I keep asking myself why it is that I haven’t pitched a tent and taken an active part in the tent encampments that are sweeping the nation.  After all I, like most of my peers, pay an exorbitant amount of rent (usually half my income), have been active in various ways on social justice issues for years, and believe civil disobedience and popular resistance are vital tools for bringing about change.

So why am I not in a tent? There is no easy answer to this question and I’m still grappling with it as I write. I could provide a bunch of political rationalizations – indeed my politics are way left of center and I could go on about how I wish this was a protest about Arab-Jewish relations and how there needs to be a call for the end of occupation for it to be truly about social justice. But that still doesn’t explain why I don’t just go and pitch a tent with the messages I believe in.
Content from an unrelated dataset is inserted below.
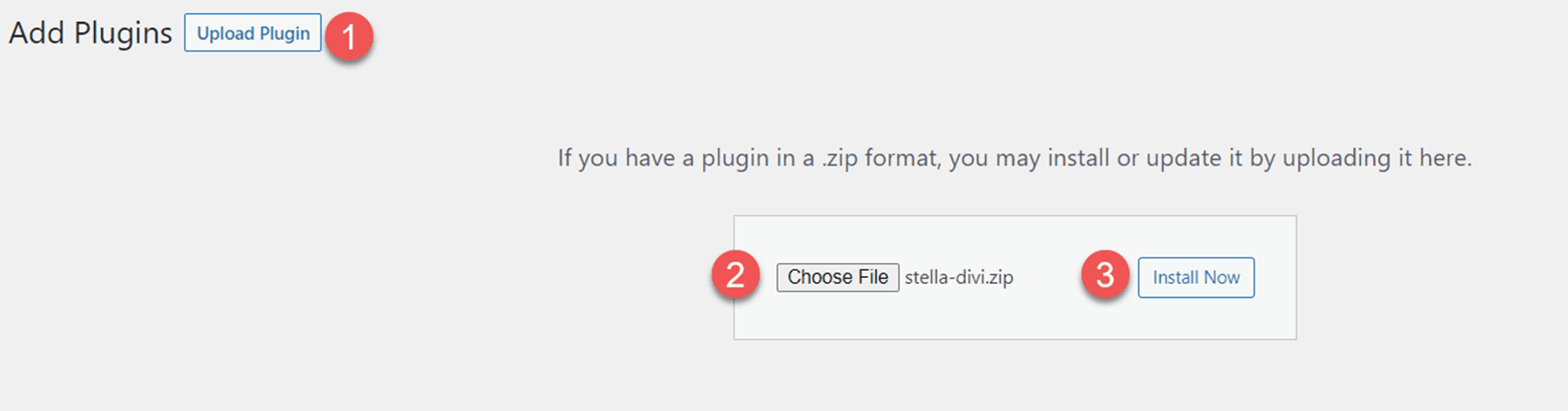Tap the numbered marker left of Install Now
Screen dimensions: 1568x411
(1105, 275)
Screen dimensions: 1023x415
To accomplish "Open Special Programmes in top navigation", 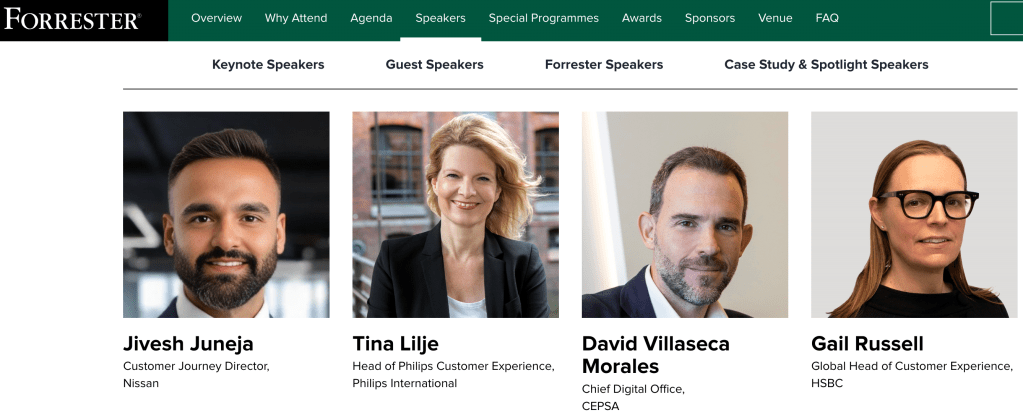I will click(544, 18).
But the protests are a process still panning out, and the fact is that it is a very personal question that has more to do with my own experiences than with any political theory.  What I express here by no means should undermine the effort of the protestors (who I will generalize), or give the impression that I am any better of more justified. Rather, I don’t feel a part of this popular movement and I’m trying to understand why.

One of the most obvious reasons I haven’t pitched a tent, which I should admit up front, is that I have my routine, constraints of my work and simply prefer to be in the privacy of my home that I continue to pay rent for, rather than in the heat among the many. So while I visit the tents and attend some of the protests, I don’t stay very long, and I realize that this necessarily makes my opinion limited and biased (which is what all opinions are).

It is important for me to note, though, that I have taken part in countless direct actions in East Jerusalem and the West Bank, most predominantly in the South Hebron Hills, such that I am no stranger to civil disobedience against Israeli policies, specifically those that take place under much more tense and volatile circumstances and for which I have been arrested. There was a period for about a year that a certain type of activism (with Ta’ayush) played a central role in my life and I was very committed. A big part of what kept me going is that I felt a part of a small community of people with whom I shared certain experiences, goals and maybe most importantly, trust. But even within that context, there were always certain activists and certain situations in which I felt disconnected – which stems from a variety of reasons, but one of the most dominant was my constant need to question the level of commitment. As admirable and powerful as devotion to a cause is, it is also frightening on such intense levels. In the Rothschild tent community, this level of devotion is indeed frightening.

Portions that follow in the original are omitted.